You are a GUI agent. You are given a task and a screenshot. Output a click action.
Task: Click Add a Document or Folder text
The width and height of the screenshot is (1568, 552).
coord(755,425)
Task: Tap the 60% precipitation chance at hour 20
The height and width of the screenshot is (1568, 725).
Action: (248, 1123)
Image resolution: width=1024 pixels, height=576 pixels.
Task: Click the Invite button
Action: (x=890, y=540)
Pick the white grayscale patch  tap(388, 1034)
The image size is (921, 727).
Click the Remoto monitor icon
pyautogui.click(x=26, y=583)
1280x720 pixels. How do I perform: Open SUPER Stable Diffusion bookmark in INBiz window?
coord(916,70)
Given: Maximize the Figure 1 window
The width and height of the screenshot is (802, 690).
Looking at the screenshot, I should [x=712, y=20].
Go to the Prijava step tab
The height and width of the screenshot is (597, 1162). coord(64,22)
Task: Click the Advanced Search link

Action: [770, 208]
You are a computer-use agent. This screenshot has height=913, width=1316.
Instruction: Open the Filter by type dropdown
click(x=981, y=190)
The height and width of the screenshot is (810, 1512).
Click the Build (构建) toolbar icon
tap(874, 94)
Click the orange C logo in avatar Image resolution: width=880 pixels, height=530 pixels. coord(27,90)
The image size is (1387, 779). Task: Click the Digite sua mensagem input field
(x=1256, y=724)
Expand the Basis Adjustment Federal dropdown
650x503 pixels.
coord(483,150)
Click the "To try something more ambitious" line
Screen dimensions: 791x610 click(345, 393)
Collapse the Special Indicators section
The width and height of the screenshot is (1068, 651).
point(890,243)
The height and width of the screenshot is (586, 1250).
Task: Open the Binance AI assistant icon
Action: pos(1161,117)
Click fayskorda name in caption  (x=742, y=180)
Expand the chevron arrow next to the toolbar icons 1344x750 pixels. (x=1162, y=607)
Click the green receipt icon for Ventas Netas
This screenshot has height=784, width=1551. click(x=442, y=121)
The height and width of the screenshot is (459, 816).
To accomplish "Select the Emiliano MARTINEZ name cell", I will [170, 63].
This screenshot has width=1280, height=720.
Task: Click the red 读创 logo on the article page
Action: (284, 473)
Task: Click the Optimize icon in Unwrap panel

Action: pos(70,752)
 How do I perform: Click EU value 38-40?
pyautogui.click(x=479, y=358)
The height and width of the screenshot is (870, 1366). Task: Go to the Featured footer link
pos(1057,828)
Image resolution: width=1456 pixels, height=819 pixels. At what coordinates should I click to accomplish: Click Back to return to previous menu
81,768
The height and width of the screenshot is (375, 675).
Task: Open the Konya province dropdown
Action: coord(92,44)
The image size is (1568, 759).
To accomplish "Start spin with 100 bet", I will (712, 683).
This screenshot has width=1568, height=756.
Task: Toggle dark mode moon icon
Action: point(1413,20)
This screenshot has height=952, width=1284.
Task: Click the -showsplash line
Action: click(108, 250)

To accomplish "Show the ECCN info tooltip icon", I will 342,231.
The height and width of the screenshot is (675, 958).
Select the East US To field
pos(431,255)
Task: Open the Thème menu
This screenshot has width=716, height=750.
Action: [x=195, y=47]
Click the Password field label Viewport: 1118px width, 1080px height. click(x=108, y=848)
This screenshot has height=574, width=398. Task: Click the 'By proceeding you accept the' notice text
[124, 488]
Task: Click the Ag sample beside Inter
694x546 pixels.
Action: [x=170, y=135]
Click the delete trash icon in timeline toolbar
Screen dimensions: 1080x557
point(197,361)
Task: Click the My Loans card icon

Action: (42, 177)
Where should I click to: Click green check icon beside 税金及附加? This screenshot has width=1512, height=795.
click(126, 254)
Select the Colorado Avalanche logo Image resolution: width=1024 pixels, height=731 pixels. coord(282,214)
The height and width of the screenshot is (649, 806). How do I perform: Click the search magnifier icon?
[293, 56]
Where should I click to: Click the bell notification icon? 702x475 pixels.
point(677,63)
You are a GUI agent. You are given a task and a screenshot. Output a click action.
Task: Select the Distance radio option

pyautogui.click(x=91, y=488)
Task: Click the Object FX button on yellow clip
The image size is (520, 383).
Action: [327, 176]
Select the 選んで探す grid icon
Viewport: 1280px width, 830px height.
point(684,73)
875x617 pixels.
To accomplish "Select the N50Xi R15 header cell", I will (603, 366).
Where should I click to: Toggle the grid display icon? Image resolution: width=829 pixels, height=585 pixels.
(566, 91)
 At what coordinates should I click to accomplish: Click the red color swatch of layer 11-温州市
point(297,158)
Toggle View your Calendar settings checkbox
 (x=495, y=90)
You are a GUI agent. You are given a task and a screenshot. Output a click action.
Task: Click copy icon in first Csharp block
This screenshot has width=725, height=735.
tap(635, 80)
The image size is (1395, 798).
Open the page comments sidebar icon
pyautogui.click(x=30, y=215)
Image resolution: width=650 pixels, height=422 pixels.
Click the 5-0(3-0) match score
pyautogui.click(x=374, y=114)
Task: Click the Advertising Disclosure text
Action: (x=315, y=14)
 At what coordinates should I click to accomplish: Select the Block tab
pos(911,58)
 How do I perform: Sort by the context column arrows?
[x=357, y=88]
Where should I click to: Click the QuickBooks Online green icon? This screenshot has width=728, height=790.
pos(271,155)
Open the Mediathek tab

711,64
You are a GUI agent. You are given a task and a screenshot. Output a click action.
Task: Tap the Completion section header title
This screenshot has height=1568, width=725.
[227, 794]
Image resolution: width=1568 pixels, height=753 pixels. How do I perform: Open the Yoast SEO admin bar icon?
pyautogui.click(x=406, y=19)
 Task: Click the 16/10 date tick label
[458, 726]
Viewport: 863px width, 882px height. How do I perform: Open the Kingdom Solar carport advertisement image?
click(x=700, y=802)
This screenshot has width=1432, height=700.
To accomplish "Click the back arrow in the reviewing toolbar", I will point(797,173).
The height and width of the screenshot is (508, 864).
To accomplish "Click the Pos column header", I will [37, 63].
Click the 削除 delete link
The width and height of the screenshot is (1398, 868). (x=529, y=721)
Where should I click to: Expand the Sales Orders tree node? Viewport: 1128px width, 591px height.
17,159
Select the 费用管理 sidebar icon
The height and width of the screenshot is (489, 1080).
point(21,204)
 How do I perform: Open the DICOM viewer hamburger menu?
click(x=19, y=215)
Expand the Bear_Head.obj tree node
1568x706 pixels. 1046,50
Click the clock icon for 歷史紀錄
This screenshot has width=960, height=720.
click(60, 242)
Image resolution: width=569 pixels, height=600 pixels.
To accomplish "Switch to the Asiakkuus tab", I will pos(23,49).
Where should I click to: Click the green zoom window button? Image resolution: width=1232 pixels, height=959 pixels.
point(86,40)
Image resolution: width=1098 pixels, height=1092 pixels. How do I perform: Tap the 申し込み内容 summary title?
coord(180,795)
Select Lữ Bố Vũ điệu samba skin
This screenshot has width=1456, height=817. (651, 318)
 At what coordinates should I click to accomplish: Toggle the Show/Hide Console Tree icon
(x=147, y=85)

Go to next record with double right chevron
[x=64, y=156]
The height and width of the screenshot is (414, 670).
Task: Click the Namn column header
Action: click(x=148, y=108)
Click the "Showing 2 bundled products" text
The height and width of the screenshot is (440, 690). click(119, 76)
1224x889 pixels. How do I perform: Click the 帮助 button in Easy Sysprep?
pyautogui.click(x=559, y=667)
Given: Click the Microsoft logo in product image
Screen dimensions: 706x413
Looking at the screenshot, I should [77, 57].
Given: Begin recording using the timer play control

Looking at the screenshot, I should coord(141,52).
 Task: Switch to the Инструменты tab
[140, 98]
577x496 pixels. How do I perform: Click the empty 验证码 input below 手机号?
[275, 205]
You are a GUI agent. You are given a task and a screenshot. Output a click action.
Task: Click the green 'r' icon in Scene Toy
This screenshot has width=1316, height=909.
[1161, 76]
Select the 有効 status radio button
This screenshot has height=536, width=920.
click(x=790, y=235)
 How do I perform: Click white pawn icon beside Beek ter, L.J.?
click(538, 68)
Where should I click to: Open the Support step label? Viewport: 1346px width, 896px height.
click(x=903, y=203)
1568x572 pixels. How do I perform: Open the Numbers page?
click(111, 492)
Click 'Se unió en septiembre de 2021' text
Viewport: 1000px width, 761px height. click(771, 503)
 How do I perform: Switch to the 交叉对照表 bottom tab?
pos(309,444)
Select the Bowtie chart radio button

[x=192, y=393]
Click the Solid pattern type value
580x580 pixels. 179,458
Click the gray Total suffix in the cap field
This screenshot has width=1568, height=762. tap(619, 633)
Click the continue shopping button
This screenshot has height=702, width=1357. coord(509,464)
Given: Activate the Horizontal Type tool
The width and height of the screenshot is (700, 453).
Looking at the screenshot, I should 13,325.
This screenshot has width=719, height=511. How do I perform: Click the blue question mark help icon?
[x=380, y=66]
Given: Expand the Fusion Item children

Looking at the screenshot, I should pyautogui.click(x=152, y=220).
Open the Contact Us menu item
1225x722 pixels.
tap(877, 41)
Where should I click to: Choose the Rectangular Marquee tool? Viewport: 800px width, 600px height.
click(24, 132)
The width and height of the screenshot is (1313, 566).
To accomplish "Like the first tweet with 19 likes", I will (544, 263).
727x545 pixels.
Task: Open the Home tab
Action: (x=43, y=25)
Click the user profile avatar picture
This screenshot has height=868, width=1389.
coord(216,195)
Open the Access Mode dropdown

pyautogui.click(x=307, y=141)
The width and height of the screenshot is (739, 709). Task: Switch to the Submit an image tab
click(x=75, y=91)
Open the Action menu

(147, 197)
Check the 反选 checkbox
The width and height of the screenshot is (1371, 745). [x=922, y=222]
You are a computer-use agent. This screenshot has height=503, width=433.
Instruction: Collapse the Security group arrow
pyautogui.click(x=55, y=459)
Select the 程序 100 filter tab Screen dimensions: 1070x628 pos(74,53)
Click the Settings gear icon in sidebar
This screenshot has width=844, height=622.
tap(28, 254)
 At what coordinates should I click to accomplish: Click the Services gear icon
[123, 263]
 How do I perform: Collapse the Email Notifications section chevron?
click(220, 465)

WHAT TO PRODUCE
Copy out precisely the lines from the line with "Select the East US To field" to the line with "Click the Password" in the material above, including those two lines and omitting all the rest.

THE COMPLETED TASK
Select the East US To field
pos(431,255)
Task: Open the Thème menu
This screenshot has width=716, height=750.
Action: [x=195, y=47]
Click the Password field label Viewport: 1118px width, 1080px height. click(x=108, y=848)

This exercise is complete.